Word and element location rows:
** Start **

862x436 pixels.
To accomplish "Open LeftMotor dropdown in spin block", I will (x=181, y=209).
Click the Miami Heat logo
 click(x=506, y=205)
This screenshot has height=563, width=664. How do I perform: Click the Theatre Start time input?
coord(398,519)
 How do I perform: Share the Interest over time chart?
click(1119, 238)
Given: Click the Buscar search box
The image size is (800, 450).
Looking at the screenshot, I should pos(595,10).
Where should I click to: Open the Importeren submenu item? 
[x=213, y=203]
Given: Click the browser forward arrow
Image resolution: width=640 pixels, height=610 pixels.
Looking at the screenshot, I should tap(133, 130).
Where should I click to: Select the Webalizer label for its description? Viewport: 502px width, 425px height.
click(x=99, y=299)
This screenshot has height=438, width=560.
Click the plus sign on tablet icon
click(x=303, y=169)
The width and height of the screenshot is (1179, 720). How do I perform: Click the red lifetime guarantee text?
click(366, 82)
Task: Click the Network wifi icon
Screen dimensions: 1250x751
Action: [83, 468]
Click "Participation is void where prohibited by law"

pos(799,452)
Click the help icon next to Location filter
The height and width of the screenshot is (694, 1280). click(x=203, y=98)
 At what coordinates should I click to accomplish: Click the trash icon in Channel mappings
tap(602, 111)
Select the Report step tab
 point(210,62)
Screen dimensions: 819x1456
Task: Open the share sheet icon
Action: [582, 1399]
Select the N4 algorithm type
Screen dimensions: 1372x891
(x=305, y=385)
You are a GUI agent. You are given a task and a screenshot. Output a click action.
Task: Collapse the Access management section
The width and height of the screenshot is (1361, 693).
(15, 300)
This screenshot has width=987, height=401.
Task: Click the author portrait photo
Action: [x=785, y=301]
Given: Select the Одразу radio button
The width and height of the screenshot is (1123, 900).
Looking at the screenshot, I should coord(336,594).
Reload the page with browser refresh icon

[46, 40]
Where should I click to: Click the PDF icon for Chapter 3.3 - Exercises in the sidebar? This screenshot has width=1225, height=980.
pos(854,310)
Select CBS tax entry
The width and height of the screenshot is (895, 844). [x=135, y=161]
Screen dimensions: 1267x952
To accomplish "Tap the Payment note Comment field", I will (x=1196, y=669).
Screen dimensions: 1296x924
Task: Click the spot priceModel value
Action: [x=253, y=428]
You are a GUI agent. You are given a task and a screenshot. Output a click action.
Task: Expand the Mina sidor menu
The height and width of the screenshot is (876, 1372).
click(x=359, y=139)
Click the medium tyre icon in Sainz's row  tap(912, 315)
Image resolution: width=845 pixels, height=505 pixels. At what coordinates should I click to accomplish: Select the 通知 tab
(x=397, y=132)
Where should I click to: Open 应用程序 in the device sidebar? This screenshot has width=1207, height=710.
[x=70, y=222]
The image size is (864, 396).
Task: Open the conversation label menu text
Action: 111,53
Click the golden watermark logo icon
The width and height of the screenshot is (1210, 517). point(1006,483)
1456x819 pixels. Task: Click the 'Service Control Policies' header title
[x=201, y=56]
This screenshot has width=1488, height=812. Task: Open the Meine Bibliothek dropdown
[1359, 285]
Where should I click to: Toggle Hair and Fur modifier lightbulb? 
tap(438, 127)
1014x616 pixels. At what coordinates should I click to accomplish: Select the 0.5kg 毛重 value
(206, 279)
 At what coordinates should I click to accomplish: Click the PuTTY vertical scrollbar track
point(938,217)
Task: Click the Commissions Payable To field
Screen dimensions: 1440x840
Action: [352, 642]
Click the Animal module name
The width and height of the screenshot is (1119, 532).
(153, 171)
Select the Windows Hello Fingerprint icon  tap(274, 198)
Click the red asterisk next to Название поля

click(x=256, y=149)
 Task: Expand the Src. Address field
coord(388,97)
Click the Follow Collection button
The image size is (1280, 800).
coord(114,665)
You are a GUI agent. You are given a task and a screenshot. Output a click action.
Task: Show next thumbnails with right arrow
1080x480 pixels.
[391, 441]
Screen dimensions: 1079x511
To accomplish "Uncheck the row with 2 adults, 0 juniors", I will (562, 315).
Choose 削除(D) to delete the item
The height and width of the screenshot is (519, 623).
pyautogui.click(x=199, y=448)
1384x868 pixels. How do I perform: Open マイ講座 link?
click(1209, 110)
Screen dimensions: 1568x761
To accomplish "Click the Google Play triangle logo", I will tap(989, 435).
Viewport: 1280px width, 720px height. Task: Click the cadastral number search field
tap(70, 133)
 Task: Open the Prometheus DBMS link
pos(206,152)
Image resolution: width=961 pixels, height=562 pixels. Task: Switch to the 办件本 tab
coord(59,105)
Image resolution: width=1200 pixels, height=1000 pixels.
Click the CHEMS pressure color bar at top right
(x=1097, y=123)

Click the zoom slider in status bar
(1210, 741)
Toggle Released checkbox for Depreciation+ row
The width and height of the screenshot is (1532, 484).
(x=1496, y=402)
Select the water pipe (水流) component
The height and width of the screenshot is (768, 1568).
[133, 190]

** End **

Write out every row above word for word, keeping each line unchanged.

862x436 pixels.
To accomplish "Open LeftMotor dropdown in spin block", I will (x=181, y=209).
Click the Miami Heat logo
 click(x=506, y=205)
This screenshot has height=563, width=664. How do I perform: Click the Theatre Start time input?
coord(398,519)
 How do I perform: Share the Interest over time chart?
click(1119, 238)
Given: Click the Buscar search box
The image size is (800, 450).
Looking at the screenshot, I should pos(595,10).
Where should I click to: Open the Importeren submenu item? 
[x=213, y=203]
Given: Click the browser forward arrow
Image resolution: width=640 pixels, height=610 pixels.
Looking at the screenshot, I should tap(133, 130).
Where should I click to: Select the Webalizer label for its description? Viewport: 502px width, 425px height.
click(x=99, y=299)
This screenshot has height=438, width=560.
Click the plus sign on tablet icon
click(x=303, y=169)
The width and height of the screenshot is (1179, 720). How do I perform: Click the red lifetime guarantee text?
click(366, 82)
Task: Click the Network wifi icon
Screen dimensions: 1250x751
Action: [83, 468]
Click "Participation is void where prohibited by law"

pos(799,452)
Click the help icon next to Location filter
The height and width of the screenshot is (694, 1280). click(x=203, y=98)
 At what coordinates should I click to accomplish: Click the trash icon in Channel mappings
tap(602, 111)
Select the Report step tab
 point(210,62)
Screen dimensions: 819x1456
Task: Open the share sheet icon
Action: [582, 1399]
Select the N4 algorithm type
Screen dimensions: 1372x891
(x=305, y=385)
You are a GUI agent. You are given a task and a screenshot. Output a click action.
Task: Collapse the Access management section
The width and height of the screenshot is (1361, 693).
(15, 300)
This screenshot has width=987, height=401.
Task: Click the author portrait photo
Action: [x=785, y=301]
Given: Select the Одразу radio button
The width and height of the screenshot is (1123, 900).
Looking at the screenshot, I should coord(336,594).
Reload the page with browser refresh icon

[46, 40]
Where should I click to: Click the PDF icon for Chapter 3.3 - Exercises in the sidebar? This screenshot has width=1225, height=980.
pos(854,310)
Select CBS tax entry
The width and height of the screenshot is (895, 844). [x=135, y=161]
Screen dimensions: 1267x952
To accomplish "Tap the Payment note Comment field", I will (x=1196, y=669).
Screen dimensions: 1296x924
Task: Click the spot priceModel value
Action: [x=253, y=428]
You are a GUI agent. You are given a task and a screenshot. Output a click action.
Task: Expand the Mina sidor menu
The height and width of the screenshot is (876, 1372).
click(x=359, y=139)
Click the medium tyre icon in Sainz's row  tap(912, 315)
Image resolution: width=845 pixels, height=505 pixels. At what coordinates should I click to accomplish: Select the 通知 tab
(x=397, y=132)
Where should I click to: Open 应用程序 in the device sidebar? This screenshot has width=1207, height=710.
[x=70, y=222]
The image size is (864, 396).
Task: Open the conversation label menu text
Action: 111,53
Click the golden watermark logo icon
The width and height of the screenshot is (1210, 517). point(1006,483)
1456x819 pixels. Task: Click the 'Service Control Policies' header title
[x=201, y=56]
This screenshot has width=1488, height=812. Task: Open the Meine Bibliothek dropdown
[1359, 285]
Where should I click to: Toggle Hair and Fur modifier lightbulb? 
tap(438, 127)
1014x616 pixels. At what coordinates should I click to accomplish: Select the 0.5kg 毛重 value
(206, 279)
 At what coordinates should I click to accomplish: Click the PuTTY vertical scrollbar track
point(938,217)
Task: Click the Commissions Payable To field
Screen dimensions: 1440x840
Action: [352, 642]
Click the Animal module name
The width and height of the screenshot is (1119, 532).
(153, 171)
Select the Windows Hello Fingerprint icon  tap(274, 198)
Click the red asterisk next to Название поля

click(x=256, y=149)
 Task: Expand the Src. Address field
coord(388,97)
Click the Follow Collection button
The image size is (1280, 800).
coord(114,665)
You are a GUI agent. You are given a task and a screenshot. Output a click action.
Task: Show next thumbnails with right arrow
1080x480 pixels.
[391, 441]
Screen dimensions: 1079x511
To accomplish "Uncheck the row with 2 adults, 0 juniors", I will (562, 315).
Choose 削除(D) to delete the item
The height and width of the screenshot is (519, 623).
pyautogui.click(x=199, y=448)
1384x868 pixels. How do I perform: Open マイ講座 link?
click(1209, 110)
Screen dimensions: 1568x761
To accomplish "Click the Google Play triangle logo", I will tap(989, 435).
Viewport: 1280px width, 720px height. Task: Click the cadastral number search field
tap(70, 133)
 Task: Open the Prometheus DBMS link
pos(206,152)
Image resolution: width=961 pixels, height=562 pixels. Task: Switch to the 办件本 tab
coord(59,105)
Image resolution: width=1200 pixels, height=1000 pixels.
Click the CHEMS pressure color bar at top right
(x=1097, y=123)

Click the zoom slider in status bar
(1210, 741)
Toggle Released checkbox for Depreciation+ row
The width and height of the screenshot is (1532, 484).
(x=1496, y=402)
Select the water pipe (水流) component
The height and width of the screenshot is (768, 1568).
[133, 190]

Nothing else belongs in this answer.